I think the best way to go about that would be to contact as many ink suppliers and tell them the material you wish to print on and hopefully one of them will be able to provide you with which of their inks will be best for that. Inks suppliers inc, wilflex, union, rutland (now owned by union) Grafco....


----------



## jmlampert23 (Nov 7, 2008)

i would deffinitly do a lot of research. i know that material could melt if it is exposed to the high heats that are involved in curing the ink.


----------



## ayekeramba (Nov 25, 2008)

thanks very much for your input, especially that list of ink manufacturers. i think i may contact scuba pro and see what they know.

also, ive only seen cheap print jobs on like... beer cozies at gas stations and such, any idea on the process they use?


----------



## Unik Ink (Nov 21, 2006)

Plastisol screen printing. Printing on nylon requires an additive to the ink to make it adhere to the material. I'm not sure if it is needed with only 10% nylon though. I don't know about printing on neoprene either.


----------



## ayekeramba (Nov 25, 2008)

again thank you.

i emailed scubapro on the heat tolerance of the wetsuits to see if i can i do some kind of heat transfer. i also asked them what ink/process i could use to personalize it.

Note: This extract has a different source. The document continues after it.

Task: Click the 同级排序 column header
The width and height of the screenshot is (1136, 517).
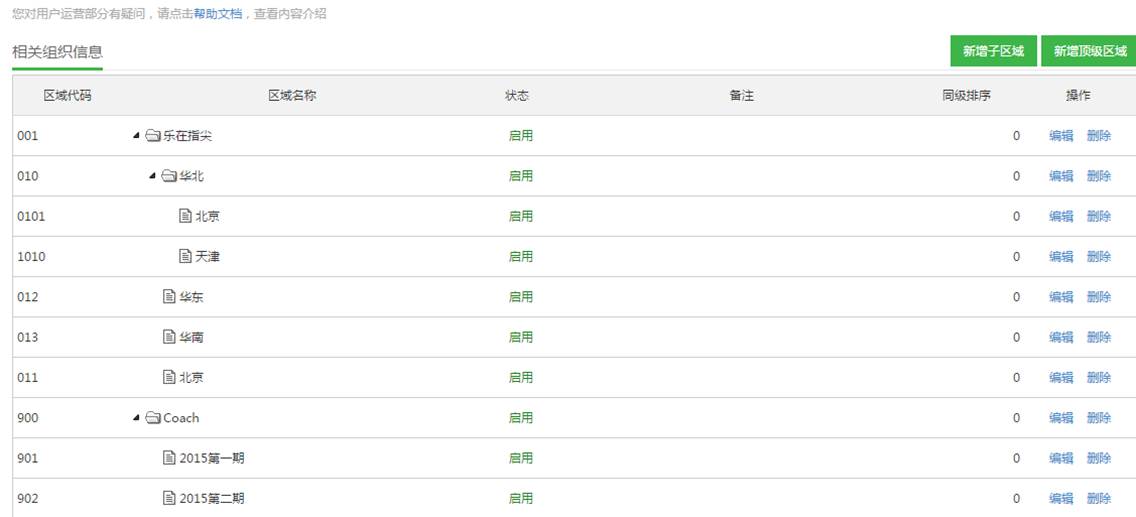Action: pos(966,96)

its weird, they must have used heat on the wetsuit because it has taped seams, which requires heating to cure.


----------



## studog79 (Jul 13, 2006)

You probably would need an air dry ink with a catalyst. I believe Nazdar makes and sells ink like that.


----------



## jmlampert23 (Nov 7, 2008)

yea i would be extremely careful when printing on the neoprene. most likely you are going to want to use an air dry ink. the neoprene will most likely melt


----------



## ukmlb (Oct 26, 2008)

Check Grafco inks out, they also do air dry inks


----------



## printsolutions (Mar 31, 2009)

_Most neoprene wet suits have a lycra-blended fabric laminated to at least one side of the neoprene. You can print on that surface. For the best results, use Union Ink's Gloss Athletic Gloss (PATH) following the instructions in the PATH Technical Data Sheet. (from Union Inks technical support site)
_


----------



## Chez Rulz (Feb 28, 2012)

I just printed on a wetsuit using willflex epic performnce ink. Dryer temp was 325 and belt speed was 19 fpm. I had two diffrent types of wetsuit with a few differnt materials making up each suit, I tried to print on the course non gloss area with success and the glossy area the ink did not adhere(too slick). The stretch test passed and it appears zero dye migration. The area the ink did not stick was not damaged either, I was able to use formula 3000 to get rid of any residual ink.


----------